■ **Page excerpt**
NEW YORK – Maybe bonds aren't so dull after all.
Bad economic news sent investors out of stocks and into U.S. Treasurys this past week, extending a rally that has defied some of Wall Street's best minds, and, some say, logic. Treasury bonds maturing in 20 years or more have returned 2.1 percent so far this year. By contrast, stocks in the Dow Jones industrial average have lost 2 percent.
The question now: Is it too late to jump into the great government bond bonanza?
To bulls, the rally is still in its early stages. They say the weak economy will cause stocks to keep falling and people to seek the safety of U.S. government debt. Reports this past week of unexpectedly high unemployment claims and a manufacturing slowdown in the mid-Atlantic region helped bolster their case.

■ **Provided entries**

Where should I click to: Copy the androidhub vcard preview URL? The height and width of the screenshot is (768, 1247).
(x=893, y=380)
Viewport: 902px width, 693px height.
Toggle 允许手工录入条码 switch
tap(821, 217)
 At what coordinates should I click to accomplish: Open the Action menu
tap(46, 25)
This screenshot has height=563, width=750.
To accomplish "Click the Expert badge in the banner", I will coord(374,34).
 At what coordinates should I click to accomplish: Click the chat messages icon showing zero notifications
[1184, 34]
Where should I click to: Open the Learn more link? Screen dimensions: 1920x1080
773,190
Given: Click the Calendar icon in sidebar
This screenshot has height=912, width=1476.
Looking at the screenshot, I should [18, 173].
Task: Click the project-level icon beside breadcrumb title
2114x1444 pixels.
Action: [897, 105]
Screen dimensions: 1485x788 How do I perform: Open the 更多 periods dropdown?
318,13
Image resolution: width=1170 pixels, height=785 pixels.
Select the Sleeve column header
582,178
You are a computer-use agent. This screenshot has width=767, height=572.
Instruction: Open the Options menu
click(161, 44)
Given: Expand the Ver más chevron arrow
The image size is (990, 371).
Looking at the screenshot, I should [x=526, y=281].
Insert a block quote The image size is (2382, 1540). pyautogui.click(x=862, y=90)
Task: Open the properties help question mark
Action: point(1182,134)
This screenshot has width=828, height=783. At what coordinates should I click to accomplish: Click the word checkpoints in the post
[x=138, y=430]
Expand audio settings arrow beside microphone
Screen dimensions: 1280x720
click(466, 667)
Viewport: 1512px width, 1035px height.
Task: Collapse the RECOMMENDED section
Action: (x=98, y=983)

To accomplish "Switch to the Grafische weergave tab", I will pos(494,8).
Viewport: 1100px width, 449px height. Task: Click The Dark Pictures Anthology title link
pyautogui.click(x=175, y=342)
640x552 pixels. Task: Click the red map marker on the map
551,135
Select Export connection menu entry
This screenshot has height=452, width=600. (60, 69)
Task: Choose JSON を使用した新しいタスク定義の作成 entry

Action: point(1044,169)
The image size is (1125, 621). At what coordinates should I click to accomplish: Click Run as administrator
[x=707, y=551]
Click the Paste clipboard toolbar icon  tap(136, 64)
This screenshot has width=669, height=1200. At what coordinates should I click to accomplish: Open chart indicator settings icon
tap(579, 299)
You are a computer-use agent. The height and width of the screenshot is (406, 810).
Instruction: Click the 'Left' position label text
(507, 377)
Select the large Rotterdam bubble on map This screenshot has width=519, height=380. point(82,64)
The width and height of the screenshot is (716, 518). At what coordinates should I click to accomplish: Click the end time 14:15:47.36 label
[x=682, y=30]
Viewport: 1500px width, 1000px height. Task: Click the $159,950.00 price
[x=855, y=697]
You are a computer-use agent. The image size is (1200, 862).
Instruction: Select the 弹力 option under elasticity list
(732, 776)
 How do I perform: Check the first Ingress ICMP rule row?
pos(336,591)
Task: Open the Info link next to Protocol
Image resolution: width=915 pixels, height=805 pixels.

■ **Task set**
1. Can you transcribe the part of the bond market article that opens with the words containing "To bulls, the" and closes with "bolster their case."?
2. Could you repeat, word for word, the part of the listing that opens with the line containing "At what coordinates should I click to accomplish: Click the chat" and closes with the line containing "Looking at the screenshot, I should [18, 173]."?
The listing is unrelated to the bond market article.

■ **List of solutions**
1.
To bulls, the rally is still in its early stages. They say the weak economy will cause stocks to keep falling and people to seek the safety of U.S. government debt. Reports this past week of unexpectedly high unemployment claims and a manufacturing slowdown in the mid-Atlantic region helped bolster their case.

2.
 At what coordinates should I click to accomplish: Click the chat messages icon showing zero notifications
[1184, 34]
Where should I click to: Open the Learn more link? Screen dimensions: 1920x1080
773,190
Given: Click the Calendar icon in sidebar
This screenshot has height=912, width=1476.
Looking at the screenshot, I should [18, 173].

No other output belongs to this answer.